文摘The purpose of the present study was to determine protectivie effects of basic fibroblast growth factor (bFGF) on cochlear neurons and hair cells in vitro and in vivo. In experiment I, cultured spiral ganglion neurons (SGNs) prepared from P3 mice were exposed to 20mM glutamate for 2 hours before the culture medium was replaced with fresh medium containing 0, 25, 50, and 100 ng/ml bFGF, respectively. Fourteen days later, all cultures were fixed with 4% paraformaldehyde, and stained with 1% toluidine blue. The number of surviving SGNs were counted and the length of SGNs neurites were measured. Exposure to 20 mM glutamate for 24 hours resulted in an inhibition on neurite outgrowth of SGNs and elevated cell death.
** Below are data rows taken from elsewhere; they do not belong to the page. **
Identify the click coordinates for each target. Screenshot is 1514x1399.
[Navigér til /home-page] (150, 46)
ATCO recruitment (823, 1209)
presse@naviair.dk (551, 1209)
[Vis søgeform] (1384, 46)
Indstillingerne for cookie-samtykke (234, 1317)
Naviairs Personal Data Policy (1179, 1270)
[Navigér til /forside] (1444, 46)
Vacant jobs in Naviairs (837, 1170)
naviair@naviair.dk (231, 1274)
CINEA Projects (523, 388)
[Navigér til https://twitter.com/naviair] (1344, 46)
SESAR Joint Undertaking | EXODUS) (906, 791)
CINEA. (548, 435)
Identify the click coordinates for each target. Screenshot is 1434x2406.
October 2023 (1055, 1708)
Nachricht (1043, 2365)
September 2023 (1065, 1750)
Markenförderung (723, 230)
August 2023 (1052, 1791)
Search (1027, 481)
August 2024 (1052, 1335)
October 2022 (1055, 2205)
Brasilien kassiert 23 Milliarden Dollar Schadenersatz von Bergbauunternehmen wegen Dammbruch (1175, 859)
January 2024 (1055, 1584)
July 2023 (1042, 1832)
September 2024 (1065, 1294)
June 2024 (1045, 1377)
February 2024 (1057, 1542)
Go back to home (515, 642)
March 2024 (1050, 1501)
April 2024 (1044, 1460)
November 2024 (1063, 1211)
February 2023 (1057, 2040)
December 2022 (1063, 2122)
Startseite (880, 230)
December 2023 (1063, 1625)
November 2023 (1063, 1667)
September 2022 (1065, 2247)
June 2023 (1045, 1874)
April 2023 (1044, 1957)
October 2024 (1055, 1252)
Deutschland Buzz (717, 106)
Treatment of the cultures with bFGF led to promotion of neurite outgrowth and elevated number of surviving SGNs. Effects of bFGF were dose dependent with the highest potency at 100 ng/ml. In experiment Ⅱ, in vivo studies were carried out with guinea pigs in which bFGF or artificial perilymph was perfused into the cochlea to assess possible protective effects of bFGF on cochlear hair cells and compound action potentials(CAP). The CAPs were measured before, immediatly and 48 hours after exposure to noise. Significant differences in CAP were observed (p<0. 05 ) among the bFGF perfused group, control group(t =3. 896 ) and artificial perilymph perfused group (t =2. 520) at 48 hours after noise exposure, Cochleae were removed and hair cell Loss was analyzed in surface preparations prepared from all experimental animals. Acoustic trauma caused loss of 651 and 687 inner hair cells in the control and artificial perilymph perfused group, respectively. In sharp contrast, only 31 inner hair cells were lost in the bFGF perfused ears. Similarly, more outer hair cells died in the control and perilymph perfuesed group (41830 and 41968, respectively) than in the group treated with bFGF (34258). Our results demonstrate that bFGF protected SGNs against glutmate neurotoxicity in vitro. In addition, treatment with bFGF also protected hair cells from acoustic trauma.